Actually, said the bluish-white lights, said the yellow, there is no place whatever, no place at all. We have told you this before in topographies of emptiness and on the roads of night, you have known it looking out of strange windows. You have always known it.

No, I said, I don’t know that. I’m not ready to know that. I have always found place, I have always had places. Death as it follows me takes away one place after another; sometimes it’s like the breaking of a string of beads; the beads all rattle on the floor, some roll into dark corners. But my places are not yet all gone.

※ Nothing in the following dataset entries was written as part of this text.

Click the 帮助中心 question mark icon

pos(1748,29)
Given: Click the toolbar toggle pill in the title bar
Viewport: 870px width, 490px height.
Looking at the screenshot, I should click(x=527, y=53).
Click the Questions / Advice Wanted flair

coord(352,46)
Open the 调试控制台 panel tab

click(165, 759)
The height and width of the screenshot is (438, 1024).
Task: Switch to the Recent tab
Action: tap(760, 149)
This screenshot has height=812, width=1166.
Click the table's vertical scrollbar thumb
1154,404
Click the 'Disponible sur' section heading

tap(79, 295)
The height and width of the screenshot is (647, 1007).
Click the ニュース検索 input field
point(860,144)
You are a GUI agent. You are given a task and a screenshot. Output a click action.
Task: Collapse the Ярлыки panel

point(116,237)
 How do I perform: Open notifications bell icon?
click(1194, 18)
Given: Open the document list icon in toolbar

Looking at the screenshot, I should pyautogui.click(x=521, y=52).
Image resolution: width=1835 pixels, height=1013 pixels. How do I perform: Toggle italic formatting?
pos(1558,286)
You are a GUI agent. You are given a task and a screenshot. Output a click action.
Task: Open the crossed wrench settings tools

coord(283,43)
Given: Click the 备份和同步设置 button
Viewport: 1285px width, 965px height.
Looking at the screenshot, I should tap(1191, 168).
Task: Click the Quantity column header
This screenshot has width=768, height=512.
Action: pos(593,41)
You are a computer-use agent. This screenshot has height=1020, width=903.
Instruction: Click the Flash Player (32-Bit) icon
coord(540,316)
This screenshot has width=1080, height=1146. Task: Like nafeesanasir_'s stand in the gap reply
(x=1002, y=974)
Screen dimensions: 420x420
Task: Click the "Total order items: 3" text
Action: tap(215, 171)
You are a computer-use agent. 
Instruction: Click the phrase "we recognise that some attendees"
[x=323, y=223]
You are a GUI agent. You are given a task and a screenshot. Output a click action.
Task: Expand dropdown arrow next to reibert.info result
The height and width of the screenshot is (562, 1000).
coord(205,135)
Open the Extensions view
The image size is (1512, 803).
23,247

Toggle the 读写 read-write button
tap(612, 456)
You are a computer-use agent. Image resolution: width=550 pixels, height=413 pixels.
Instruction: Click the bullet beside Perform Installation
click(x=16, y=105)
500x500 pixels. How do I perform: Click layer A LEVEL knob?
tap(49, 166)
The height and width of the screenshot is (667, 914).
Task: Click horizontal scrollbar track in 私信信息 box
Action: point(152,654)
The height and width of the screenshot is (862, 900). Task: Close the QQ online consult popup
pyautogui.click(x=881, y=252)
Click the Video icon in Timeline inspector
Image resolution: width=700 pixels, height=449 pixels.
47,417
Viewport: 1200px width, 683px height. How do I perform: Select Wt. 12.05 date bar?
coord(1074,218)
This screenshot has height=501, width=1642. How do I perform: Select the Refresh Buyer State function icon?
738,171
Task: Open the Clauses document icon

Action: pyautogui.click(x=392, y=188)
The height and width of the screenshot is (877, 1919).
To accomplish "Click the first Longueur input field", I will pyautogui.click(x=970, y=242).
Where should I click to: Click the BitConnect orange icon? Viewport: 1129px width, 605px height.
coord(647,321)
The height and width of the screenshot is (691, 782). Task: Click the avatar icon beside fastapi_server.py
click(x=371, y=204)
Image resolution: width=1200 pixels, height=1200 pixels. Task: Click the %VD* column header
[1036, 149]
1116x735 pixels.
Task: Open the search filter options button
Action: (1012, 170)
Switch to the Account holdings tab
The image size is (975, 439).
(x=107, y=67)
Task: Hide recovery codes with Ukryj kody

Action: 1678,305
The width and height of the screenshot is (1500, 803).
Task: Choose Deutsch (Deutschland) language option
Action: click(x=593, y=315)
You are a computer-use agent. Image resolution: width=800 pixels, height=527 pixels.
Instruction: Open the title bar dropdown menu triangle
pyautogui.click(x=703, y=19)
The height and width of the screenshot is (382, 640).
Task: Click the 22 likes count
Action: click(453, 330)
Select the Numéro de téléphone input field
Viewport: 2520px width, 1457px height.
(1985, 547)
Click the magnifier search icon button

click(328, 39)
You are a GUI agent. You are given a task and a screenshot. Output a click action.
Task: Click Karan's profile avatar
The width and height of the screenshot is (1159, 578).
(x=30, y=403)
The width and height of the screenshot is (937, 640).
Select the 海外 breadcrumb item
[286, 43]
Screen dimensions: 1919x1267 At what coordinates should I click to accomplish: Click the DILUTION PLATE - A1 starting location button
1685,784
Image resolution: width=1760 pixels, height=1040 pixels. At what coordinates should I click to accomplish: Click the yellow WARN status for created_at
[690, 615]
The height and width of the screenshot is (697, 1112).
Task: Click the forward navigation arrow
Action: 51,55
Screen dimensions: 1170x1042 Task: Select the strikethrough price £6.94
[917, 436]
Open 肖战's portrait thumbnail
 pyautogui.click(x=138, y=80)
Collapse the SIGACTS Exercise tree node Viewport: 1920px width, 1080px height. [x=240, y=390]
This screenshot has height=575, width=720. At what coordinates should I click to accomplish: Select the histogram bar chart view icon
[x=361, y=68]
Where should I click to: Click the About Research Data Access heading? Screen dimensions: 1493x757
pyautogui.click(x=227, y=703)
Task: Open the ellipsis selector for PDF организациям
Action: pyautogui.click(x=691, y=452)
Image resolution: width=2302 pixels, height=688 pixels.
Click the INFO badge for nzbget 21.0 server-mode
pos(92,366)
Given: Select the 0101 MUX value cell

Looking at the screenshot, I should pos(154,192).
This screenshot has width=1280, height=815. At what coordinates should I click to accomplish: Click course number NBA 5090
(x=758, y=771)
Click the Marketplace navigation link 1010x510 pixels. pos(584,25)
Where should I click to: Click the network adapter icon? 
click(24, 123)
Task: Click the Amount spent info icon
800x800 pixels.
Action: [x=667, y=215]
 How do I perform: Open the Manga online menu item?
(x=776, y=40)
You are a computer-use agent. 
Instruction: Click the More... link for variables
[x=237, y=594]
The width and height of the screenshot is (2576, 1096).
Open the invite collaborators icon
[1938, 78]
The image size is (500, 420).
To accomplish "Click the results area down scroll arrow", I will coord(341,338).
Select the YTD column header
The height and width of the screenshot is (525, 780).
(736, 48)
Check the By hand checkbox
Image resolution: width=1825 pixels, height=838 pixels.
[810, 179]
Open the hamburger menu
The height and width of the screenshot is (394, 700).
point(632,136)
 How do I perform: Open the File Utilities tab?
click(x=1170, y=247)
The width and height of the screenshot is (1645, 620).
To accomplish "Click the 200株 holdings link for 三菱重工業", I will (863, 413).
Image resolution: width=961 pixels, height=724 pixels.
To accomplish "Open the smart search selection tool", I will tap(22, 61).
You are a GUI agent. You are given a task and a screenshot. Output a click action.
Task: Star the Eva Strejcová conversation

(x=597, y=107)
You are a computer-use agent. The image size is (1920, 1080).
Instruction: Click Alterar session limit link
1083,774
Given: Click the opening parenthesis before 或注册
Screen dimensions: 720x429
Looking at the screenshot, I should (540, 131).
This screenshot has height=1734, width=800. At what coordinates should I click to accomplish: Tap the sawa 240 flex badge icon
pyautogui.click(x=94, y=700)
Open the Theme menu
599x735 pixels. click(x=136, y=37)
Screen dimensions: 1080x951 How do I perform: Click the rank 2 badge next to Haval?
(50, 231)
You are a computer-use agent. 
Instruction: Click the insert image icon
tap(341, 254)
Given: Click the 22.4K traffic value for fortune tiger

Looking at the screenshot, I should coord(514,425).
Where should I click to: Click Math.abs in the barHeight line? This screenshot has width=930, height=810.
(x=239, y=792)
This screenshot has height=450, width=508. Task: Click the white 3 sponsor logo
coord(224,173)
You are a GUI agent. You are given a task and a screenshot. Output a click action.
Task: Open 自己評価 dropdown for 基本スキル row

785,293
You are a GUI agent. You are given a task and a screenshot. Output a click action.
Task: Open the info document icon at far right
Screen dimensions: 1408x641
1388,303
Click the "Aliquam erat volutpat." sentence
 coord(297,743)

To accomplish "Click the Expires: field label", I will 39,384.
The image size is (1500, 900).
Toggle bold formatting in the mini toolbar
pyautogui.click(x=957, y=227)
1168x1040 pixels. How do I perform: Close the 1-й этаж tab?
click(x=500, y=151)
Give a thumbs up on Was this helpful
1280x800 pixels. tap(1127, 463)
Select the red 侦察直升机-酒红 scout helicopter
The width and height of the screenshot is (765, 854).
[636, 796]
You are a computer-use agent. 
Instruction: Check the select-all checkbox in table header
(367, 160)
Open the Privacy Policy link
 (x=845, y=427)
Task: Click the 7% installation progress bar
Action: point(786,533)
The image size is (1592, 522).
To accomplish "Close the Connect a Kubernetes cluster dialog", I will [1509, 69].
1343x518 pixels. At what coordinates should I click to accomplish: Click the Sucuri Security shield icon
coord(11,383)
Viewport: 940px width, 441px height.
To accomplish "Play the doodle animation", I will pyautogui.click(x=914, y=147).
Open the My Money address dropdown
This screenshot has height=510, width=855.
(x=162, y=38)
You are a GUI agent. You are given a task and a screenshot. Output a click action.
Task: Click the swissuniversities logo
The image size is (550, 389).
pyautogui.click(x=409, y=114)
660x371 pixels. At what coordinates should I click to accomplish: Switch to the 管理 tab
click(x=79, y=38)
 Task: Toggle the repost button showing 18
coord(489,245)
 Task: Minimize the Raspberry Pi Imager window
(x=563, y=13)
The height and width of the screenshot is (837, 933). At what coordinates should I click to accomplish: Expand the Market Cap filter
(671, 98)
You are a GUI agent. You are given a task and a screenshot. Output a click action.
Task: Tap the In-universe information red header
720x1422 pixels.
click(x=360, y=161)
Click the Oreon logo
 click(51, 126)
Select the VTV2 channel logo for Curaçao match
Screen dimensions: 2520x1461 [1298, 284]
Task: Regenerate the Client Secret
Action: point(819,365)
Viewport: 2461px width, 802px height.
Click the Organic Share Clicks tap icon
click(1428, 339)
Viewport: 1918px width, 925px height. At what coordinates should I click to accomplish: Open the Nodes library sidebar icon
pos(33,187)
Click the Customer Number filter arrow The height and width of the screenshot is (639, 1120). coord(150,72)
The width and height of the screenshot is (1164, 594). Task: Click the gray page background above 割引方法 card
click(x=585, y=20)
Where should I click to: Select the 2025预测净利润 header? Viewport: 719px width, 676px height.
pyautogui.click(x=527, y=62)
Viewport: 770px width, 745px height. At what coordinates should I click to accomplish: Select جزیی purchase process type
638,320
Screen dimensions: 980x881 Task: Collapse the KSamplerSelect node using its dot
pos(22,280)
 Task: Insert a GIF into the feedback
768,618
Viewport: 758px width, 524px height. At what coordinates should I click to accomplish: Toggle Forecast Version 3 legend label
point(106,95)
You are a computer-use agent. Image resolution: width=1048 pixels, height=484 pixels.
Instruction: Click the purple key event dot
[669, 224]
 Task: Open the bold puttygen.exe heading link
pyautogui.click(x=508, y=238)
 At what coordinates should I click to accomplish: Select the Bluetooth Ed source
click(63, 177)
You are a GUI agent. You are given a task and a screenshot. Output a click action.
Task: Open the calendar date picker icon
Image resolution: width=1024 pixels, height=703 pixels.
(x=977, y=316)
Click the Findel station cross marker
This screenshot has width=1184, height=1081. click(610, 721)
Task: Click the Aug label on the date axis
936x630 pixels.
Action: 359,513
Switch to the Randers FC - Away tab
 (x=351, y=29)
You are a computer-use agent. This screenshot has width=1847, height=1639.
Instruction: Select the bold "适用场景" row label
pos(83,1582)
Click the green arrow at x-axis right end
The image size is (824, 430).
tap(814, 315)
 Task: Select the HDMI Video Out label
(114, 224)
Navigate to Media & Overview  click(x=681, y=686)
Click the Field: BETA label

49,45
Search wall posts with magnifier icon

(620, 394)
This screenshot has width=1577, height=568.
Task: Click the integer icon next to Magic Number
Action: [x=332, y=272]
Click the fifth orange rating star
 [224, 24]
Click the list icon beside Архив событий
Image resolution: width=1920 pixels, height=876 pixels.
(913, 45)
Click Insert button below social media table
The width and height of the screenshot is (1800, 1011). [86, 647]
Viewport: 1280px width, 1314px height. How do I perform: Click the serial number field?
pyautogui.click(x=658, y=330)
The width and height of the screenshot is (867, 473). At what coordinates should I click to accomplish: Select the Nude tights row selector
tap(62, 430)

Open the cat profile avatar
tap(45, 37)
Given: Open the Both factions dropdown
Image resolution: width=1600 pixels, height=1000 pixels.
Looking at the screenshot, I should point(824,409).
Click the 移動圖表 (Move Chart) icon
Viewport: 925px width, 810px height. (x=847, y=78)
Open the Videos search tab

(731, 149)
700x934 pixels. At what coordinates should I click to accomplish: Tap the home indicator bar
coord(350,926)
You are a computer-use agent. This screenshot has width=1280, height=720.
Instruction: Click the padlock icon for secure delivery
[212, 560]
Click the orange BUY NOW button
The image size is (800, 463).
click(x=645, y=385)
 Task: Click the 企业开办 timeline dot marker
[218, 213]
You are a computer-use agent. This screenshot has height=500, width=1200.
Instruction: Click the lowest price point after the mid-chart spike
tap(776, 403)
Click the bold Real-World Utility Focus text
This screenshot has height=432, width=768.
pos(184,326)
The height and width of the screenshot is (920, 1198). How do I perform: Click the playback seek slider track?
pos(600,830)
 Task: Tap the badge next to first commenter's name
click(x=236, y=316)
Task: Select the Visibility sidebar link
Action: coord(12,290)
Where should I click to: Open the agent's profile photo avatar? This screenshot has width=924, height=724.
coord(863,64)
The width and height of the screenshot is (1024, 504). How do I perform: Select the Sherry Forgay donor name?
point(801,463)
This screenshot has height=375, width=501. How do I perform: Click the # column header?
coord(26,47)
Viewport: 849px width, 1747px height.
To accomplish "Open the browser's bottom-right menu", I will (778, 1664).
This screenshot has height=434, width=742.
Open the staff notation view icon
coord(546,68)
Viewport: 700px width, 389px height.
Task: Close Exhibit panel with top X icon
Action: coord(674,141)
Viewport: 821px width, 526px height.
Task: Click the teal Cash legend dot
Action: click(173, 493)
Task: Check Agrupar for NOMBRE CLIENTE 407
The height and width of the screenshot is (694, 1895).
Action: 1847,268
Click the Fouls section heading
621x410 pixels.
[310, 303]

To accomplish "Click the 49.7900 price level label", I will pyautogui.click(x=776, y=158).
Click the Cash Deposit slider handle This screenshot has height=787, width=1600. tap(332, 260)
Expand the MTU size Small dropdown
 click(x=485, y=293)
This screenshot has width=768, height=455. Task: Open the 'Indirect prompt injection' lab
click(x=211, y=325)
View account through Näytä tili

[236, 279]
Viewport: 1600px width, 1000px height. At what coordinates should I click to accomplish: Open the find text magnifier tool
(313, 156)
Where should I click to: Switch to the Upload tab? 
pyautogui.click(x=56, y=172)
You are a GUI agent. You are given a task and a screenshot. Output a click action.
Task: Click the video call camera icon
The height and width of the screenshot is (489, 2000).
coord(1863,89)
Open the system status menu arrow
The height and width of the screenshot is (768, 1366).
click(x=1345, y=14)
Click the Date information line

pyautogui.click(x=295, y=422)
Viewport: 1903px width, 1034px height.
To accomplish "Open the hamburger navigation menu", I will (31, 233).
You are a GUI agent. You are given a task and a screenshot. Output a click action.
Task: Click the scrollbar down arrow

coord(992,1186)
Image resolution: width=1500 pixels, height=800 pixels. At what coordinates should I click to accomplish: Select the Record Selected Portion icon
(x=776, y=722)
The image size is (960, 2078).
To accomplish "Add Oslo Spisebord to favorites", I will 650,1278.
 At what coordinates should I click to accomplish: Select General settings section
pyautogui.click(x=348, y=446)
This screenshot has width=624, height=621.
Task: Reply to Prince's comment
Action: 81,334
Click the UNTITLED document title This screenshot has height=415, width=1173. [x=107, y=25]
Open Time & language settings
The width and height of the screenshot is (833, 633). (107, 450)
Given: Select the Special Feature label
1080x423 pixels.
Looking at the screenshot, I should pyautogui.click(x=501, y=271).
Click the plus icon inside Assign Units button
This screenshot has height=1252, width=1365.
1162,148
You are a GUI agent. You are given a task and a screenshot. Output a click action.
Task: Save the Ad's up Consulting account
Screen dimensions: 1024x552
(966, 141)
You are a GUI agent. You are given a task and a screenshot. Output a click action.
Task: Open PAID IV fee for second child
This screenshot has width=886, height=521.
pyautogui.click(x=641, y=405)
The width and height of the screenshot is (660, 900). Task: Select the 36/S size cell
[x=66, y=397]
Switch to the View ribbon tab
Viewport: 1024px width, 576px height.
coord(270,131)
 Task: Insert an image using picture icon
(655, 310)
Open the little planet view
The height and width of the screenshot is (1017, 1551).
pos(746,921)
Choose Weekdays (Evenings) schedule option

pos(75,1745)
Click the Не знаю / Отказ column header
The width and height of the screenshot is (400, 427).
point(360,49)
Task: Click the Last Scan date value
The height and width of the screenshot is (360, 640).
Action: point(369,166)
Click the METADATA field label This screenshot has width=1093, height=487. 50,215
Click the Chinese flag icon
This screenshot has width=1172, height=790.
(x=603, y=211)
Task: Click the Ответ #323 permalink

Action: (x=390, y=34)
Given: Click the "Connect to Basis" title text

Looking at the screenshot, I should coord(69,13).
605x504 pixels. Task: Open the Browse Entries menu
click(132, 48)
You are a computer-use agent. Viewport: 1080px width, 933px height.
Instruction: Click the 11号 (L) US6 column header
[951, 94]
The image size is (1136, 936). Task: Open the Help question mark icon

Night and distance occupied the ship, hummed in the hollowness of it, throbbed in the engines of it, drove it like a line across a screen. I wondered if the Kraken felt the tremor of it, wondered if the blind and questing head of Orpheus swam before it, cleaving the darkness ahead of the bow wave and the marbling white wake that widened and vanished in the night. Certainly this night passage sang in the olive tree.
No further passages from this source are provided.